What you will do → Could you retype the entries exactly as they are?

Exercise data →
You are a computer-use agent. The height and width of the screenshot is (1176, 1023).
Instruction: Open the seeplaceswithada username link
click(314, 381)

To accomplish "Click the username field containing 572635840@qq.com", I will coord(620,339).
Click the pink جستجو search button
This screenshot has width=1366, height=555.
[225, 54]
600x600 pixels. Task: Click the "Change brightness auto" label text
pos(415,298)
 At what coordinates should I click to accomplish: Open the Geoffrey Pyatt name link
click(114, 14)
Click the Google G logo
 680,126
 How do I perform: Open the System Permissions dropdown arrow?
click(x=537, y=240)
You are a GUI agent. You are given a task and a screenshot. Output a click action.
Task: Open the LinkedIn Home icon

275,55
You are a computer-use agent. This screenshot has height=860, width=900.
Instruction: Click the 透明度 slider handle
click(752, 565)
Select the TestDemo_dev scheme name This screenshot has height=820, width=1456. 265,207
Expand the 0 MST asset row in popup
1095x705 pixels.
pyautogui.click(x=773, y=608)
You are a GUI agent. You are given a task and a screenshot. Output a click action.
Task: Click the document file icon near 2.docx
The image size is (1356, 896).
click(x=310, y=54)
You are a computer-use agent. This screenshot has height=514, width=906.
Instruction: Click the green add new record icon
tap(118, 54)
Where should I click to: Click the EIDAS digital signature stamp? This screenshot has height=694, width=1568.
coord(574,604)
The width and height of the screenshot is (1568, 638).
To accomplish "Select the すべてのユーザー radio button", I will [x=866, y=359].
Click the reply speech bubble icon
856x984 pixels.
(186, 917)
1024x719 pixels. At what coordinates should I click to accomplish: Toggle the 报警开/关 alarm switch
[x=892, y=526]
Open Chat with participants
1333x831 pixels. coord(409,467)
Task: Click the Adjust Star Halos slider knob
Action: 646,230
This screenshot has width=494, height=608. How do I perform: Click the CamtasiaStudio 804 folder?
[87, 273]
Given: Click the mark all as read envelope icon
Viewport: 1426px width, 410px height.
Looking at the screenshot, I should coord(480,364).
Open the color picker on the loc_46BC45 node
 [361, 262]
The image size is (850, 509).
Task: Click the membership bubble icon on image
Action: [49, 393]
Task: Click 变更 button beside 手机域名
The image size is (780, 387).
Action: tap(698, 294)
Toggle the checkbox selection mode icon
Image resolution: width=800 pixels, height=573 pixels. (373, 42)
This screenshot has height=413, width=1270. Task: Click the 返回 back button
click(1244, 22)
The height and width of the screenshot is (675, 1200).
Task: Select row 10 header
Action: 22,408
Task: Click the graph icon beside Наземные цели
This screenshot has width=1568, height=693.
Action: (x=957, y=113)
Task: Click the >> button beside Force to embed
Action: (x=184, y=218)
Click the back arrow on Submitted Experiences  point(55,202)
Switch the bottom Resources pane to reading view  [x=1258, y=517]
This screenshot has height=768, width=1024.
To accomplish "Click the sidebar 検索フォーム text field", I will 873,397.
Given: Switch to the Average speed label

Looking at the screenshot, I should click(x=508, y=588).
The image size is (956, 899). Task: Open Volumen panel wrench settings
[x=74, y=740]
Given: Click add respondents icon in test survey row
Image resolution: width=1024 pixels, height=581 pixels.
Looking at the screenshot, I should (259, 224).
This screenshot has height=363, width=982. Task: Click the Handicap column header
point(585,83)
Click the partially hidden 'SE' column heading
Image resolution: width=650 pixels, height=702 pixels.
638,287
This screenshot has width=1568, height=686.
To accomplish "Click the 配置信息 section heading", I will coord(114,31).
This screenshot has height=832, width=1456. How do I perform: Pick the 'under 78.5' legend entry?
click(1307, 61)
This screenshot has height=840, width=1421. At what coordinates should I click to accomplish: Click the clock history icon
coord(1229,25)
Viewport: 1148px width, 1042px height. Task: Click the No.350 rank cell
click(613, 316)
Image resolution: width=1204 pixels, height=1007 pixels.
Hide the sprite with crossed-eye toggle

Result for this task →
You are a computer-use agent. The height and width of the screenshot is (1176, 1023).
Instruction: Open the seeplaceswithada username link
click(314, 381)

To accomplish "Click the username field containing 572635840@qq.com", I will coord(620,339).
Click the pink جستجو search button
This screenshot has width=1366, height=555.
[225, 54]
600x600 pixels. Task: Click the "Change brightness auto" label text
pos(415,298)
 At what coordinates should I click to accomplish: Open the Geoffrey Pyatt name link
click(114, 14)
Click the Google G logo
 680,126
 How do I perform: Open the System Permissions dropdown arrow?
click(x=537, y=240)
You are a GUI agent. You are given a task and a screenshot. Output a click action.
Task: Open the LinkedIn Home icon

275,55
You are a computer-use agent. This screenshot has height=860, width=900.
Instruction: Click the 透明度 slider handle
click(752, 565)
Select the TestDemo_dev scheme name This screenshot has height=820, width=1456. 265,207
Expand the 0 MST asset row in popup
1095x705 pixels.
pyautogui.click(x=773, y=608)
You are a GUI agent. You are given a task and a screenshot. Output a click action.
Task: Click the document file icon near 2.docx
The image size is (1356, 896).
click(x=310, y=54)
You are a computer-use agent. This screenshot has height=514, width=906.
Instruction: Click the green add new record icon
tap(118, 54)
Where should I click to: Click the EIDAS digital signature stamp? This screenshot has height=694, width=1568.
coord(574,604)
The width and height of the screenshot is (1568, 638).
To accomplish "Select the すべてのユーザー radio button", I will [x=866, y=359].
Click the reply speech bubble icon
856x984 pixels.
(186, 917)
1024x719 pixels. At what coordinates should I click to accomplish: Toggle the 报警开/关 alarm switch
[x=892, y=526]
Open Chat with participants
1333x831 pixels. coord(409,467)
Task: Click the Adjust Star Halos slider knob
Action: 646,230
This screenshot has width=494, height=608. How do I perform: Click the CamtasiaStudio 804 folder?
[87, 273]
Given: Click the mark all as read envelope icon
Viewport: 1426px width, 410px height.
Looking at the screenshot, I should coord(480,364).
Open the color picker on the loc_46BC45 node
 [361, 262]
The image size is (850, 509).
Task: Click the membership bubble icon on image
Action: [49, 393]
Task: Click 变更 button beside 手机域名
The image size is (780, 387).
Action: tap(698, 294)
Toggle the checkbox selection mode icon
Image resolution: width=800 pixels, height=573 pixels. (373, 42)
This screenshot has height=413, width=1270. Task: Click the 返回 back button
click(1244, 22)
The height and width of the screenshot is (675, 1200).
Task: Select row 10 header
Action: 22,408
Task: Click the graph icon beside Наземные цели
This screenshot has width=1568, height=693.
Action: (x=957, y=113)
Task: Click the >> button beside Force to embed
Action: (x=184, y=218)
Click the back arrow on Submitted Experiences  point(55,202)
Switch the bottom Resources pane to reading view  [x=1258, y=517]
This screenshot has height=768, width=1024.
To accomplish "Click the sidebar 検索フォーム text field", I will 873,397.
Given: Switch to the Average speed label

Looking at the screenshot, I should click(x=508, y=588).
The image size is (956, 899). Task: Open Volumen panel wrench settings
[x=74, y=740]
Given: Click add respondents icon in test survey row
Image resolution: width=1024 pixels, height=581 pixels.
Looking at the screenshot, I should (259, 224).
This screenshot has height=363, width=982. Task: Click the Handicap column header
point(585,83)
Click the partially hidden 'SE' column heading
Image resolution: width=650 pixels, height=702 pixels.
638,287
This screenshot has width=1568, height=686.
To accomplish "Click the 配置信息 section heading", I will coord(114,31).
This screenshot has height=832, width=1456. How do I perform: Pick the 'under 78.5' legend entry?
click(1307, 61)
This screenshot has height=840, width=1421. At what coordinates should I click to accomplish: Click the clock history icon
coord(1229,25)
Viewport: 1148px width, 1042px height. Task: Click the No.350 rank cell
click(613, 316)
Image resolution: width=1204 pixels, height=1007 pixels.
Hide the sprite with crossed-eye toggle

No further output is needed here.